According to the Pennsylvania Senate website there is a proposed bill to modify the Probationary License application requirements and shorten the minimum wait times before a suspended driver can access the restricted license through PennDOT. Reducing the time that must be served will grant a very restrictive license to someone who has shown they are working toward recovery of their valid driving privilege This restricted license limits the hours and allows PennDOT to monitor the driver to ensure that only registered and insured vehicles may be operated. If even some minor violations occur during the Probationary License period the license can be revoked. This would require the driver to complete their full suspension term with no access to even the Probationary License again.
The Department of Transportation makes a probationary license available to a habitual offender whose driving privileges have been revoked or to a person with an accumulation of suspensions or revocations of five years or more.
Currently, in order to receive a probationary license, a person with one to seven offenses must serve at least three years of suspension or revocation, a person with eight to 14 offenses must serve at least four years of suspension or revocation, a person with 15 to 21 offenses must serve at least five years of suspension or revocation, and a person with 22 or more offenses must serve at least six years of suspension or revocation.
My legislation reduces each of these time periods by half. A person with one to seven offenses must serve at least one and one-half years of suspension or revocation instead of three, a person with eight to 14 offenses must serve at least two years instead of four, a person with 15 to 21 offenses must serve at least two and one-half years instead of five, and a person with 22 or more offenses must serve at least three years instead of six.
Under current law, a probationary license can only be issued once in a lifetime.

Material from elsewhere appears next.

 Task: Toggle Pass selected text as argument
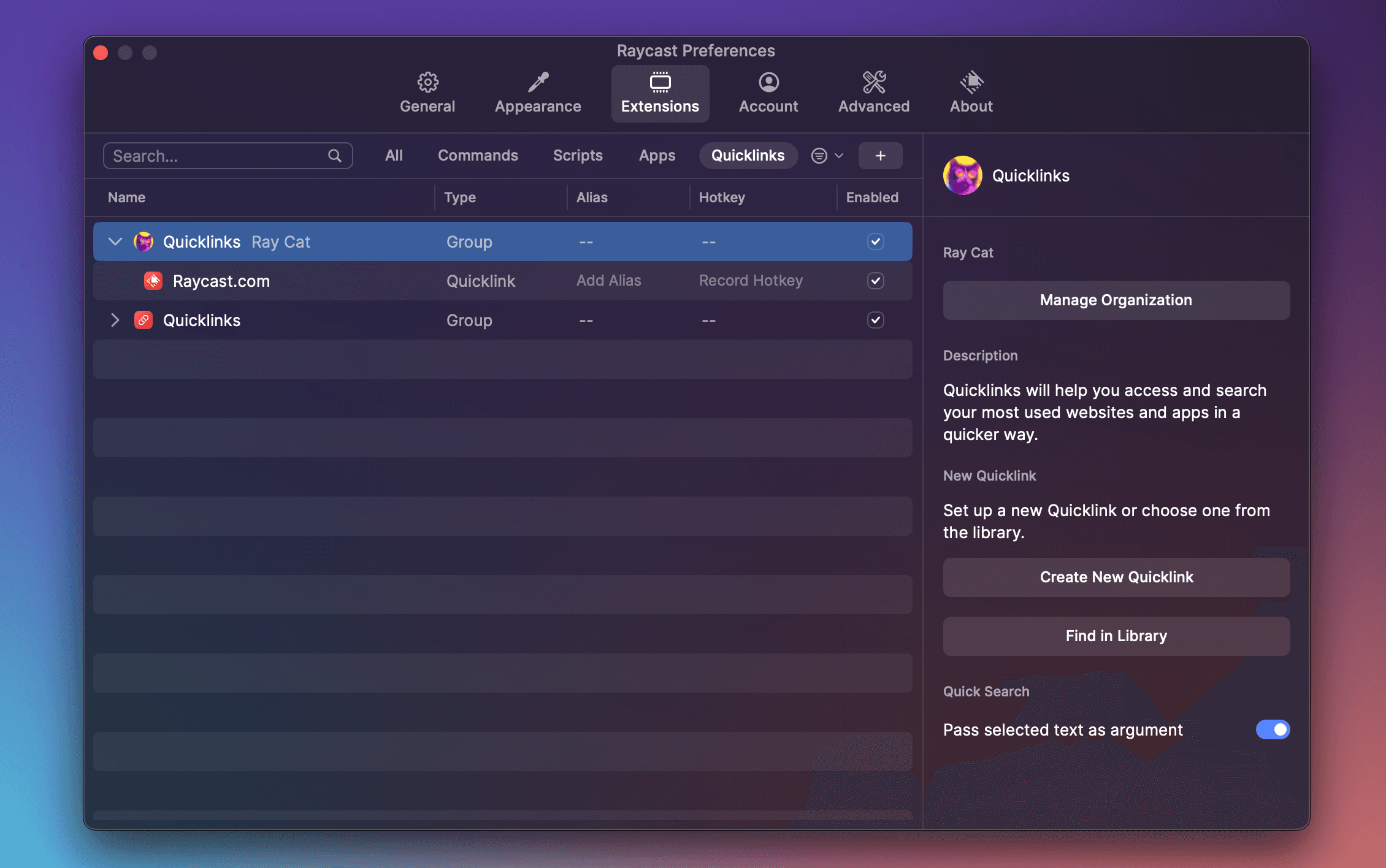pyautogui.click(x=1273, y=729)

Should a person’s probationary license be suspended, they would no longer have the ability to secure such a license in the future. My proposal would provide that an individual could apply for another probationary license after five years. This would mirror the rules for an occupational limited license.

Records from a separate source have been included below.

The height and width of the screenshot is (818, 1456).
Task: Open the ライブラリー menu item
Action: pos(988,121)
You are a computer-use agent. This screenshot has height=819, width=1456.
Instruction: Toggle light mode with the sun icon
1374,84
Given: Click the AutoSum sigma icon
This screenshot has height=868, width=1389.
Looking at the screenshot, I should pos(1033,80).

In applying for a probationary license, the person must prove to the department’s satisfaction that he has not driven a motor vehicle during the minimum period of suspension or revocation. My measure would provide that the applicant’s driving history shall be sufficient documentation for the department to determine whether the applicant is eligible for a probationary license. Even though the department indicates that they look at the driving record, I believe it is important to make clear in the law that “proof to the department’s satisfaction” means the person’s driving record.
In order to be eligible for a regular driver’s license, a person must successfully drive with a probationary license for six consecutive years. My legislation would reduce that period in half to three years. I believe this represents a fair and reasonable time period before a person can apply for restoration of their regular driver’s license.
This would reduce the amount of wait time an offender needs to serve, and would help the rehabilitation process. This would allow Pennsylvania residents to get back on their feet and end the cycle of repetitive suspensions that sometimes occur because of the need to provide for themselves and their families through reliable transportation and gainful employment.
I commend Senator Greenleaf who serves Bucks and Montgomery Counties as well as the co-sponsors
- Senator Shirley M. Kitchen serving Philadelphia County (part)
- Senator James R. Brewster serving Allegheny (part) and Westmoreland (part) Counties
- Senator Jim Ferlo serving Allegheny (part), Armstrong (part) and Westmoreland (part) Counties
- Senator Christine M. Tartaglione serving Philadelphia County (part)
As you can imagine this would go a long way in our efforts to assist everyone who is fighting lengthy suspensions. Increased access to these restricted licenses can help stop the license suspension “death spiral” and increase employment rates for Pennsylvania residents.